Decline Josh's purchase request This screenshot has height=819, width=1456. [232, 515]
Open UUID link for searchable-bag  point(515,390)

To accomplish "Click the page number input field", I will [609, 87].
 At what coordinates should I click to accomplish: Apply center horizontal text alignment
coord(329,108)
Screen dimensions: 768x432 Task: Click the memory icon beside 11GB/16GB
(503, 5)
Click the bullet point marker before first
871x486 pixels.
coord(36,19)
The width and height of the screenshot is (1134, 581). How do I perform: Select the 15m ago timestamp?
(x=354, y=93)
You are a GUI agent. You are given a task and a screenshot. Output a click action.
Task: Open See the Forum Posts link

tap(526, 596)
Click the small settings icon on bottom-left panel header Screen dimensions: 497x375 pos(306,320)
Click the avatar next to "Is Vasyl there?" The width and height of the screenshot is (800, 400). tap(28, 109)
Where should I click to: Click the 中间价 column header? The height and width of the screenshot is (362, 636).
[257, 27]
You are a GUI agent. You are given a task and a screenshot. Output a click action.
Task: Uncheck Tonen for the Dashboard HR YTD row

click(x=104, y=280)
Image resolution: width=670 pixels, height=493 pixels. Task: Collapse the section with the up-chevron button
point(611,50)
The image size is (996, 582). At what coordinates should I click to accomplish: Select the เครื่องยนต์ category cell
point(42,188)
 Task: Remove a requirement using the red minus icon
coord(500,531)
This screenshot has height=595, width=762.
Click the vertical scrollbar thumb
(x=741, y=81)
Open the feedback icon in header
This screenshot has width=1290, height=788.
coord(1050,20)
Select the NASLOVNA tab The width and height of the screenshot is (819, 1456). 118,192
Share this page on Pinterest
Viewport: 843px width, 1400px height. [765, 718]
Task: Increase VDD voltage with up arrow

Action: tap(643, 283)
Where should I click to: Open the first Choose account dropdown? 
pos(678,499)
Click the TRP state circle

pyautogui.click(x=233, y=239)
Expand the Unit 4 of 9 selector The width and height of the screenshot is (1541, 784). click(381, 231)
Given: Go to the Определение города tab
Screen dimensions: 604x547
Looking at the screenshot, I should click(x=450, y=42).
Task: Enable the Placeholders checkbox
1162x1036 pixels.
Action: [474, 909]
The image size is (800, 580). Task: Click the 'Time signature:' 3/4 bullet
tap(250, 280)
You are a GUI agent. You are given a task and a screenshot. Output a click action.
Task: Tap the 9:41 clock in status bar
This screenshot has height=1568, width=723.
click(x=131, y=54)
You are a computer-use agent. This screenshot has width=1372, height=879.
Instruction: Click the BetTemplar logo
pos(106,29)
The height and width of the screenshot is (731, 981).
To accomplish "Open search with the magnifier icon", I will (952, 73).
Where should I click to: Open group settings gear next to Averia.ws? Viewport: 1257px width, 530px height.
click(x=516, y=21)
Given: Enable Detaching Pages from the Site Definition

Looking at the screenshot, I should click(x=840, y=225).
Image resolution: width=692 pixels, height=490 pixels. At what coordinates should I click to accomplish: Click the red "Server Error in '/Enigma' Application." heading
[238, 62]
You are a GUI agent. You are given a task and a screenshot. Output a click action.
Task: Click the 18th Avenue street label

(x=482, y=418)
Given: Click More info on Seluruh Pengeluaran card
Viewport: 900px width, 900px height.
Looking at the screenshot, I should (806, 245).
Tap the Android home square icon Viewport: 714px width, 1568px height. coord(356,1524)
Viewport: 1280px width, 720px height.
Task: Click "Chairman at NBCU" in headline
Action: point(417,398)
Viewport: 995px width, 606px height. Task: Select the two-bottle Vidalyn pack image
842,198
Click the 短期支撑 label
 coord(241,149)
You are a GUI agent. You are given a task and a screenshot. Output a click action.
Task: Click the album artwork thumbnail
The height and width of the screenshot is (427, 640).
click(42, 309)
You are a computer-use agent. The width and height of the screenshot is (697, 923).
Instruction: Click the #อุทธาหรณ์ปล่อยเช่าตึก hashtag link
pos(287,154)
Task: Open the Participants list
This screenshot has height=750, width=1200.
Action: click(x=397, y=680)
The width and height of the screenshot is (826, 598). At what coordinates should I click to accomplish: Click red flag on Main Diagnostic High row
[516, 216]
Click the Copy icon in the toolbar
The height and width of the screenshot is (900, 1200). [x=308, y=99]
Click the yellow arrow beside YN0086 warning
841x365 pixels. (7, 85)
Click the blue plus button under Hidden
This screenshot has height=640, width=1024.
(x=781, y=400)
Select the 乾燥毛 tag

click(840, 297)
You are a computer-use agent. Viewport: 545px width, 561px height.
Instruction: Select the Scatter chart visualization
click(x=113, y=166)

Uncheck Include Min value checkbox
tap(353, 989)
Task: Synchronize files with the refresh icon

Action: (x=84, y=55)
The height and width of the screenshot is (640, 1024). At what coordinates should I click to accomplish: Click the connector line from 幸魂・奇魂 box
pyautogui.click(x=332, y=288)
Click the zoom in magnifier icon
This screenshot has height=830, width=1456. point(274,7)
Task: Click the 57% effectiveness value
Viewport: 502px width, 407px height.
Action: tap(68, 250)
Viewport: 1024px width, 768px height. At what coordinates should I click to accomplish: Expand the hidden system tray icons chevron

* _REQUIRED WORK_: When you write out the listing, keep every line exactly as it is above.

* _ANSWER SECTION_:
Decline Josh's purchase request This screenshot has height=819, width=1456. [232, 515]
Open UUID link for searchable-bag  point(515,390)

To accomplish "Click the page number input field", I will [609, 87].
 At what coordinates should I click to accomplish: Apply center horizontal text alignment
coord(329,108)
Screen dimensions: 768x432 Task: Click the memory icon beside 11GB/16GB
(503, 5)
Click the bullet point marker before first
871x486 pixels.
coord(36,19)
The width and height of the screenshot is (1134, 581). How do I perform: Select the 15m ago timestamp?
(x=354, y=93)
You are a GUI agent. You are given a task and a screenshot. Output a click action.
Task: Open See the Forum Posts link

tap(526, 596)
Click the small settings icon on bottom-left panel header Screen dimensions: 497x375 pos(306,320)
Click the avatar next to "Is Vasyl there?" The width and height of the screenshot is (800, 400). tap(28, 109)
Where should I click to: Click the 中间价 column header? The height and width of the screenshot is (362, 636).
[257, 27]
You are a GUI agent. You are given a task and a screenshot. Output a click action.
Task: Uncheck Tonen for the Dashboard HR YTD row

click(x=104, y=280)
Image resolution: width=670 pixels, height=493 pixels. Task: Collapse the section with the up-chevron button
point(611,50)
The image size is (996, 582). At what coordinates should I click to accomplish: Select the เครื่องยนต์ category cell
point(42,188)
 Task: Remove a requirement using the red minus icon
coord(500,531)
This screenshot has height=595, width=762.
Click the vertical scrollbar thumb
(x=741, y=81)
Open the feedback icon in header
This screenshot has width=1290, height=788.
coord(1050,20)
Select the NASLOVNA tab The width and height of the screenshot is (819, 1456). 118,192
Share this page on Pinterest
Viewport: 843px width, 1400px height. [765, 718]
Task: Increase VDD voltage with up arrow

Action: tap(643, 283)
Where should I click to: Open the first Choose account dropdown? 
pos(678,499)
Click the TRP state circle

pyautogui.click(x=233, y=239)
Expand the Unit 4 of 9 selector The width and height of the screenshot is (1541, 784). click(381, 231)
Given: Go to the Определение города tab
Screen dimensions: 604x547
Looking at the screenshot, I should click(x=450, y=42).
Task: Enable the Placeholders checkbox
1162x1036 pixels.
Action: [474, 909]
The image size is (800, 580). Task: Click the 'Time signature:' 3/4 bullet
tap(250, 280)
You are a GUI agent. You are given a task and a screenshot. Output a click action.
Task: Tap the 9:41 clock in status bar
This screenshot has height=1568, width=723.
click(x=131, y=54)
You are a computer-use agent. This screenshot has width=1372, height=879.
Instruction: Click the BetTemplar logo
pos(106,29)
The height and width of the screenshot is (731, 981).
To accomplish "Open search with the magnifier icon", I will (952, 73).
Where should I click to: Open group settings gear next to Averia.ws? Viewport: 1257px width, 530px height.
click(x=516, y=21)
Given: Enable Detaching Pages from the Site Definition

Looking at the screenshot, I should click(x=840, y=225).
Image resolution: width=692 pixels, height=490 pixels. At what coordinates should I click to accomplish: Click the red "Server Error in '/Enigma' Application." heading
[238, 62]
You are a GUI agent. You are given a task and a screenshot. Output a click action.
Task: Click the 18th Avenue street label

(x=482, y=418)
Given: Click More info on Seluruh Pengeluaran card
Viewport: 900px width, 900px height.
Looking at the screenshot, I should (806, 245).
Tap the Android home square icon Viewport: 714px width, 1568px height. coord(356,1524)
Viewport: 1280px width, 720px height.
Task: Click "Chairman at NBCU" in headline
Action: point(417,398)
Viewport: 995px width, 606px height. Task: Select the two-bottle Vidalyn pack image
842,198
Click the 短期支撑 label
 coord(241,149)
You are a GUI agent. You are given a task and a screenshot. Output a click action.
Task: Click the album artwork thumbnail
The height and width of the screenshot is (427, 640).
click(42, 309)
You are a computer-use agent. The width and height of the screenshot is (697, 923).
Instruction: Click the #อุทธาหรณ์ปล่อยเช่าตึก hashtag link
pos(287,154)
Task: Open the Participants list
This screenshot has height=750, width=1200.
Action: click(x=397, y=680)
The width and height of the screenshot is (826, 598). At what coordinates should I click to accomplish: Click red flag on Main Diagnostic High row
[516, 216]
Click the Copy icon in the toolbar
The height and width of the screenshot is (900, 1200). [x=308, y=99]
Click the yellow arrow beside YN0086 warning
841x365 pixels. (7, 85)
Click the blue plus button under Hidden
This screenshot has height=640, width=1024.
(x=781, y=400)
Select the 乾燥毛 tag

click(840, 297)
You are a computer-use agent. Viewport: 545px width, 561px height.
Instruction: Select the Scatter chart visualization
click(x=113, y=166)

Uncheck Include Min value checkbox
tap(353, 989)
Task: Synchronize files with the refresh icon

Action: (x=84, y=55)
The height and width of the screenshot is (640, 1024). At what coordinates should I click to accomplish: Click the connector line from 幸魂・奇魂 box
pyautogui.click(x=332, y=288)
Click the zoom in magnifier icon
This screenshot has height=830, width=1456. point(274,7)
Task: Click the 57% effectiveness value
Viewport: 502px width, 407px height.
Action: tap(68, 250)
Viewport: 1024px width, 768px height. At what coordinates should I click to accomplish: Expand the hidden system tray icons chevron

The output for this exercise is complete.